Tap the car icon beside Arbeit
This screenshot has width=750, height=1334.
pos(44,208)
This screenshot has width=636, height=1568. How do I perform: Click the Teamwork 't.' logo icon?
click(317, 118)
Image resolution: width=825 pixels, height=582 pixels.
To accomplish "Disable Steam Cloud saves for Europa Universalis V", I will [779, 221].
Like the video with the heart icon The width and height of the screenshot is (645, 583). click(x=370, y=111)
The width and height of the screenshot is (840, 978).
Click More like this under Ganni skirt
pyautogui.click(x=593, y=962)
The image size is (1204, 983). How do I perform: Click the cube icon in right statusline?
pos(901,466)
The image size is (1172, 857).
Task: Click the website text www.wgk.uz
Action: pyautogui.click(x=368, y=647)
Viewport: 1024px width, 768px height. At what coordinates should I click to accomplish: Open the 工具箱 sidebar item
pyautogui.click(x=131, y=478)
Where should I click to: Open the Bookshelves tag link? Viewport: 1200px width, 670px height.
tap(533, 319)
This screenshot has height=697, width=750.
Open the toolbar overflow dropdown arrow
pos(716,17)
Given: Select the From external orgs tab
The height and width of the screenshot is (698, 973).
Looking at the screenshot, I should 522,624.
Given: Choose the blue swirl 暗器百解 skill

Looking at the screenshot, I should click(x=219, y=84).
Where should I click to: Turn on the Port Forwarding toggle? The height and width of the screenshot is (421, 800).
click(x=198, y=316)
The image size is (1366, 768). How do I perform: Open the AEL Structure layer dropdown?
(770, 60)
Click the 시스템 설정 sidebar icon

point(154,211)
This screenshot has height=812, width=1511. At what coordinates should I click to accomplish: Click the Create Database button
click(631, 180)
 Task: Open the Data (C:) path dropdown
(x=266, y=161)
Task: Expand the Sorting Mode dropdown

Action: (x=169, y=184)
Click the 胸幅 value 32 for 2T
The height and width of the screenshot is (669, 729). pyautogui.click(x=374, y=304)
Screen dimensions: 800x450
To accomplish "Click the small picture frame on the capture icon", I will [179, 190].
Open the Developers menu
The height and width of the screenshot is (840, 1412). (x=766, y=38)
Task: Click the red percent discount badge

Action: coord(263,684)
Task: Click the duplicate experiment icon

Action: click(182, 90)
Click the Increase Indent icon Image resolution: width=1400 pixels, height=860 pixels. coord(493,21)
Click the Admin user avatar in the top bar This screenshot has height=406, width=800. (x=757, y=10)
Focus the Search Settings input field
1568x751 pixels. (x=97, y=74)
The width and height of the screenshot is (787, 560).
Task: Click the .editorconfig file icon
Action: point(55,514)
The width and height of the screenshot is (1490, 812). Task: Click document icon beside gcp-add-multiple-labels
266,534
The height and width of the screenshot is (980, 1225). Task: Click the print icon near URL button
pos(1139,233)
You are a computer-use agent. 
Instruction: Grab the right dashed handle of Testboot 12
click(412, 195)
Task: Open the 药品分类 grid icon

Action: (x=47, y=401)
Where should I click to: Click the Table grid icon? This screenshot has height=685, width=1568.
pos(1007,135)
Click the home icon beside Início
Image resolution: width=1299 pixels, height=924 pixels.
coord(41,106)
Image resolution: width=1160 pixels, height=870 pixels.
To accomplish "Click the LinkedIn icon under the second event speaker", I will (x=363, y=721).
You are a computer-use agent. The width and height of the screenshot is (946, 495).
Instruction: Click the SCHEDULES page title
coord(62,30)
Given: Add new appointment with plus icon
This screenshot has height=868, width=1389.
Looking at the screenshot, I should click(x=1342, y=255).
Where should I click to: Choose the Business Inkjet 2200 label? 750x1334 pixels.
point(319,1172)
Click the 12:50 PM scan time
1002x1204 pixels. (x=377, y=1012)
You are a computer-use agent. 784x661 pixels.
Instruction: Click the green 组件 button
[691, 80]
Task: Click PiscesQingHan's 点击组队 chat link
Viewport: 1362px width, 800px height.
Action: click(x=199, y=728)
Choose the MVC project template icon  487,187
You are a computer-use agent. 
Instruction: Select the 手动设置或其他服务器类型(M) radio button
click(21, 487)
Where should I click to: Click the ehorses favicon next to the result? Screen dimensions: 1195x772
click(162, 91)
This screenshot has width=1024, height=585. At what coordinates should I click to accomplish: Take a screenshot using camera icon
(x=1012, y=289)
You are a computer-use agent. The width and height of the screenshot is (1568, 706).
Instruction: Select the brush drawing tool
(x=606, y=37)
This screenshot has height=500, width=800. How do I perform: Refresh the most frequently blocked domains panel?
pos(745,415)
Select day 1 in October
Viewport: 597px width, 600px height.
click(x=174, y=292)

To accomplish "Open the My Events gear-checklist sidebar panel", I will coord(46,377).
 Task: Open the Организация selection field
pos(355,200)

•••••

INSTRUCTIONS FOR THE TASK: Which lines above run from the one containing "Task: Expand the Sorting Mode dropdown" down to the one containing "Screen dimensions: 800x450"? Repeat exactly those, both ends included, and nothing else.

OUTPUT BELOW:
Task: Expand the Sorting Mode dropdown

Action: (x=169, y=184)
Click the 胸幅 value 32 for 2T
The height and width of the screenshot is (669, 729). pyautogui.click(x=374, y=304)
Screen dimensions: 800x450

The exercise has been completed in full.